**Aim of the exercise:** Every line below must be copied as written, except for pictures.

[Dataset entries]
--

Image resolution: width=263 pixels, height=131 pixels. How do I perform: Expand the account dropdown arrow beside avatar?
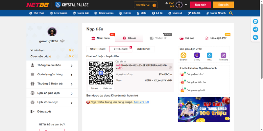[186, 5]
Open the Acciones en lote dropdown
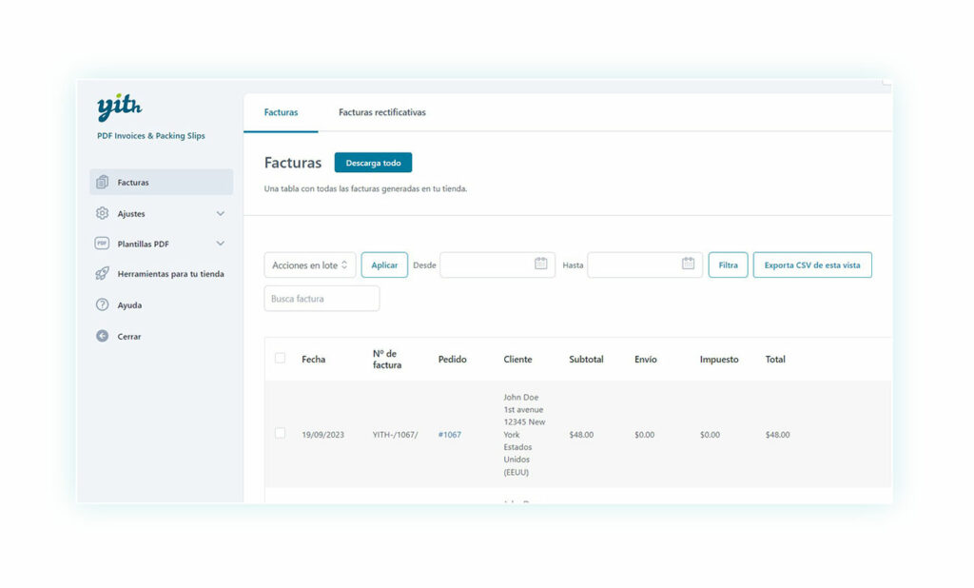Viewport: 974px width, 588px height. [x=309, y=265]
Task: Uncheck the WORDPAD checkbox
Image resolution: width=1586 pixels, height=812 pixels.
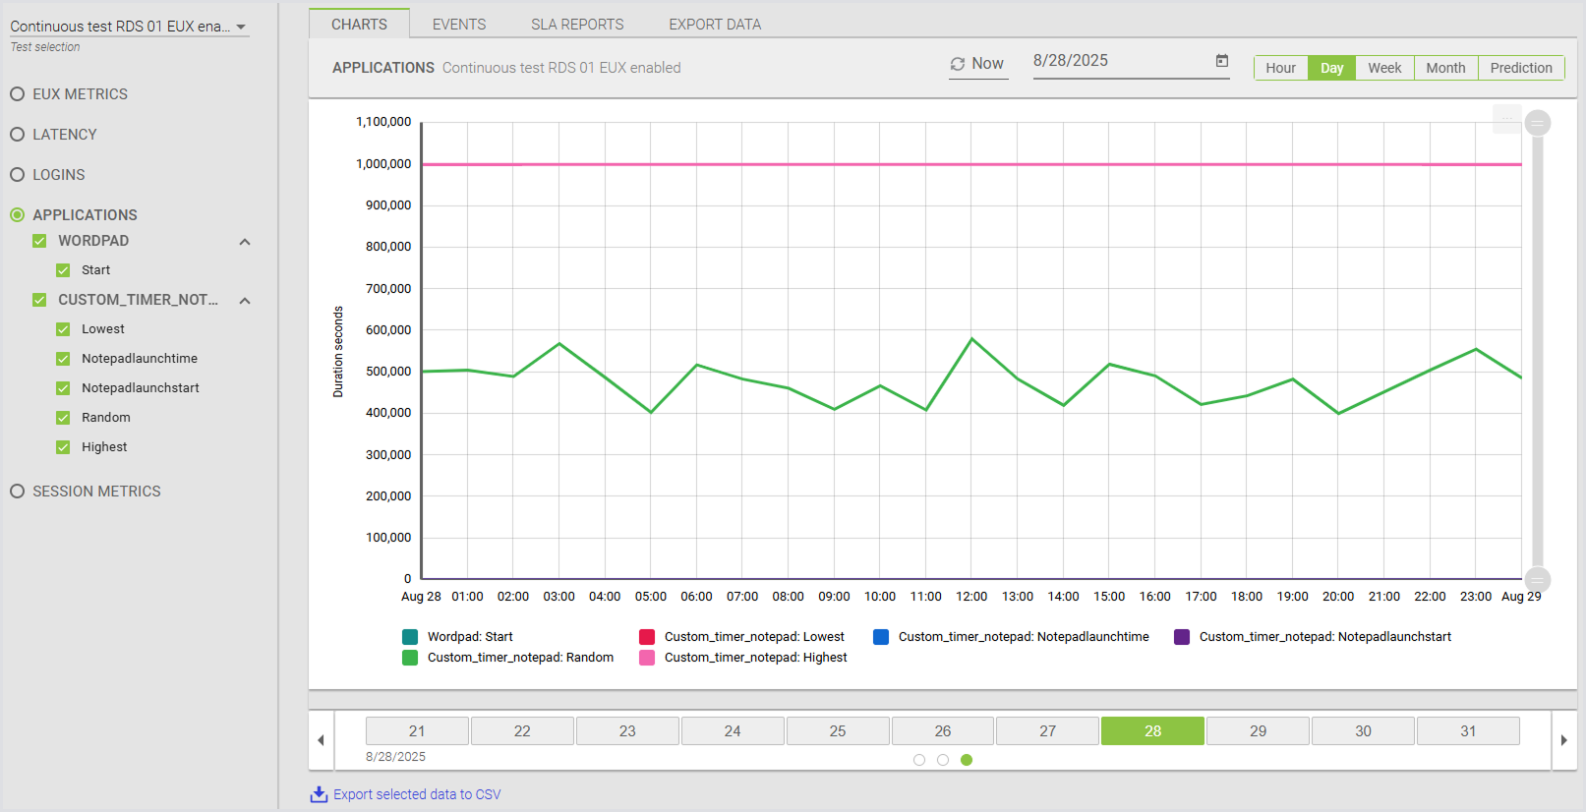Action: [39, 241]
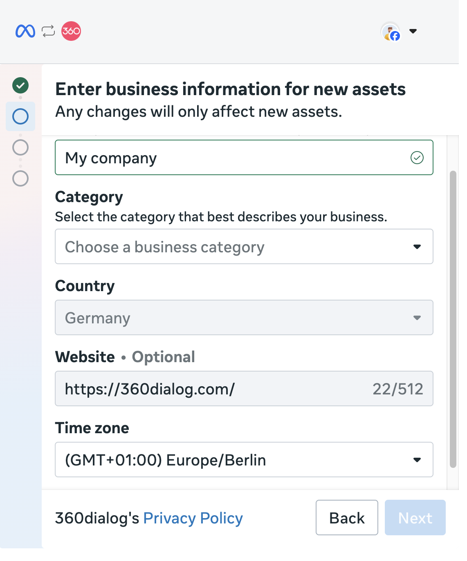Click the green validation checkmark in company field

point(417,158)
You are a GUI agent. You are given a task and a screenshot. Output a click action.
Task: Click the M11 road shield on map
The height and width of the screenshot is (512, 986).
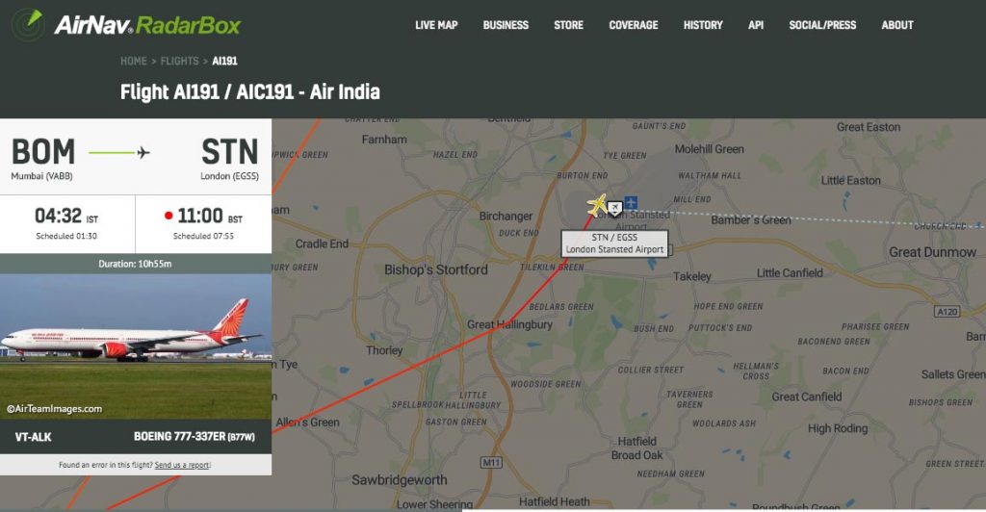[x=491, y=462]
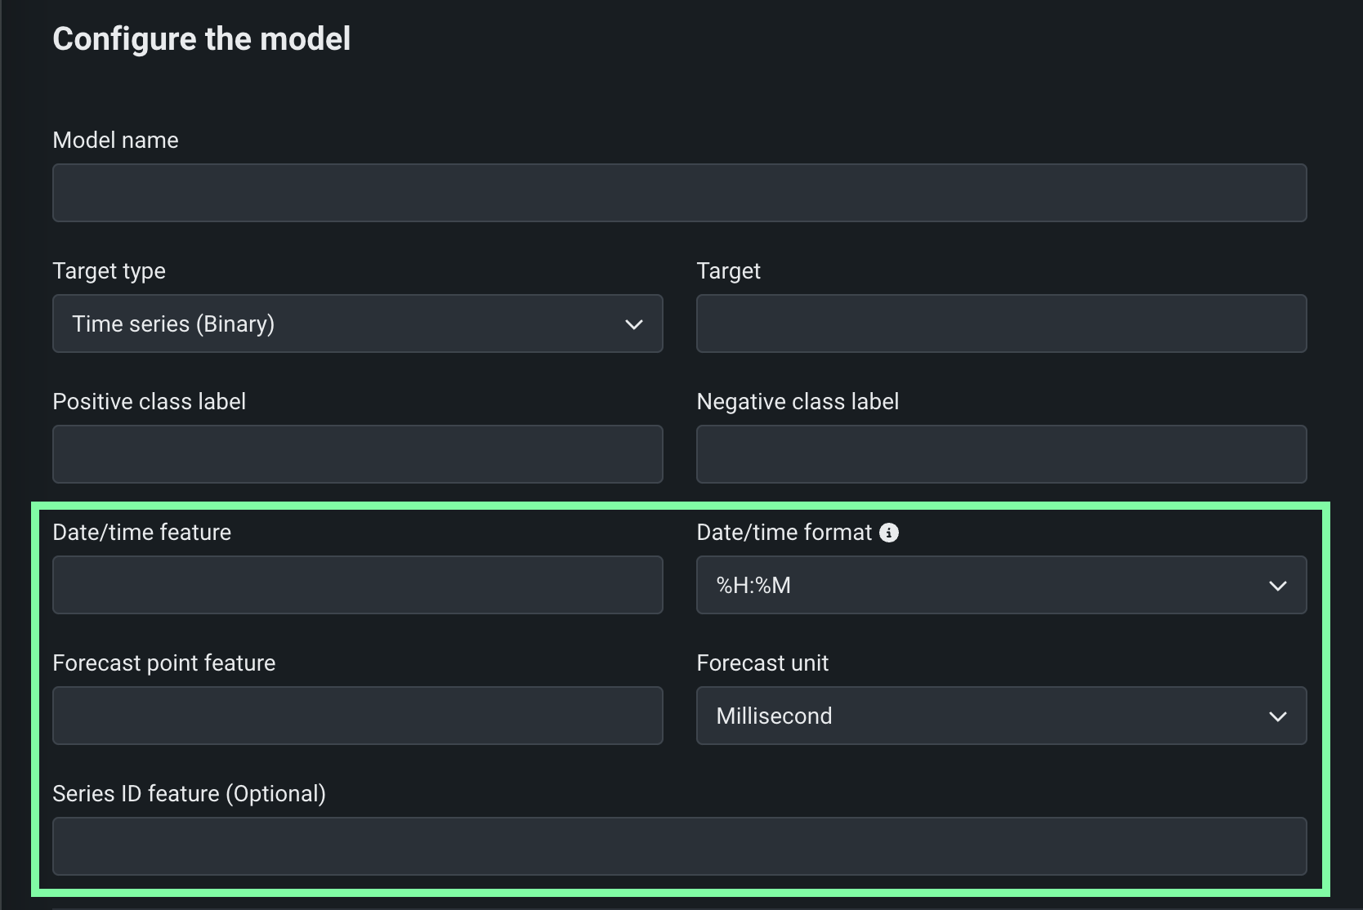This screenshot has height=910, width=1363.
Task: Click the "Configure the model" heading
Action: click(x=201, y=39)
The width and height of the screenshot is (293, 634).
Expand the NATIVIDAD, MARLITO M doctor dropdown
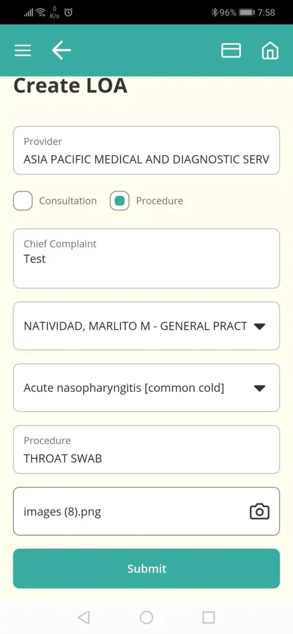[147, 326]
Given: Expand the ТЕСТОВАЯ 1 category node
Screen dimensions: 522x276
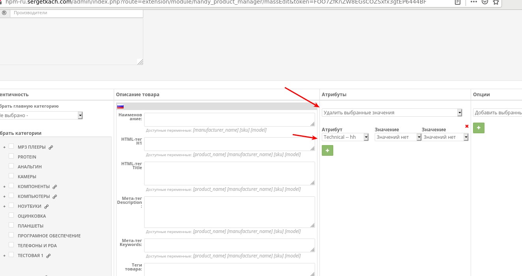Looking at the screenshot, I should click(x=4, y=255).
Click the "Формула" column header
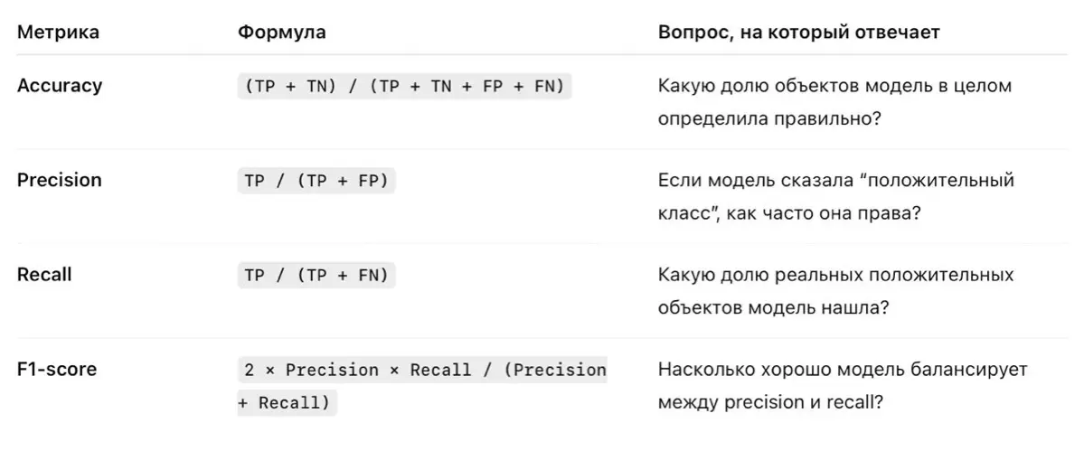 click(x=282, y=33)
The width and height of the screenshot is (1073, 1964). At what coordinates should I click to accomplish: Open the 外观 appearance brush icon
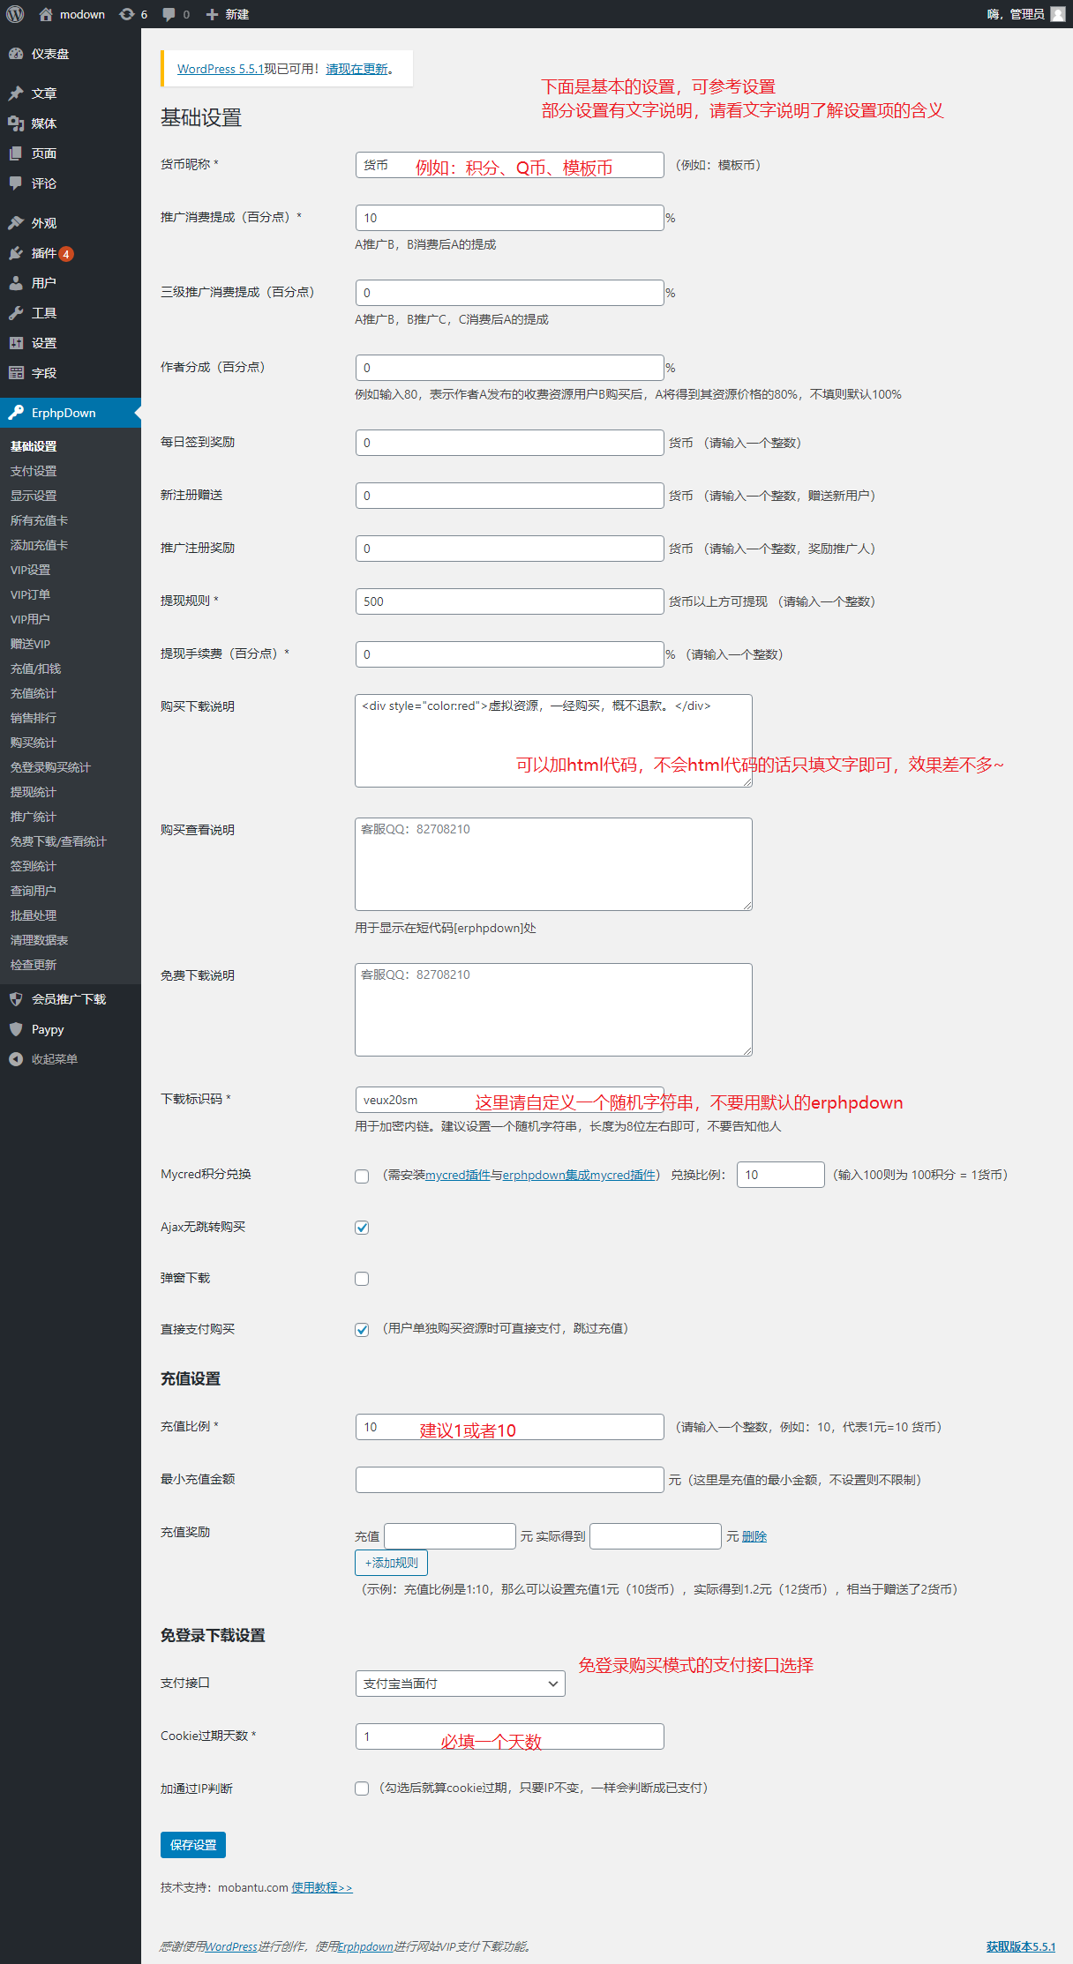pos(16,223)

--

**Answer space:**
Image resolution: width=263 pixels, height=131 pixels. How do I perform: Expand the account dropdown arrow beside avatar?
[186, 5]
Open the Acciones en lote dropdown
Viewport: 974px width, 588px height. [x=309, y=265]
Task: Uncheck the WORDPAD checkbox
Image resolution: width=1586 pixels, height=812 pixels.
Action: [39, 241]
Click the green validation checkmark in company field

point(417,158)
You are a GUI agent. You are given a task and a screenshot. Output a click action.
Task: Click the M11 road shield on map
The height and width of the screenshot is (512, 986).
[x=491, y=462]
This screenshot has height=910, width=1363.
Task: Click the "Configure the model" heading
Action: click(x=201, y=39)
The width and height of the screenshot is (293, 634).
Expand the NATIVIDAD, MARLITO M doctor dropdown
[147, 326]
Given: Expand the ТЕСТОВАЯ 1 category node
Screen dimensions: 522x276
Looking at the screenshot, I should click(x=4, y=255).
Click the "Формула" column header
 click(x=282, y=33)
The width and height of the screenshot is (1073, 1964). At what coordinates should I click to accomplish: Open the 外观 appearance brush icon
pos(16,223)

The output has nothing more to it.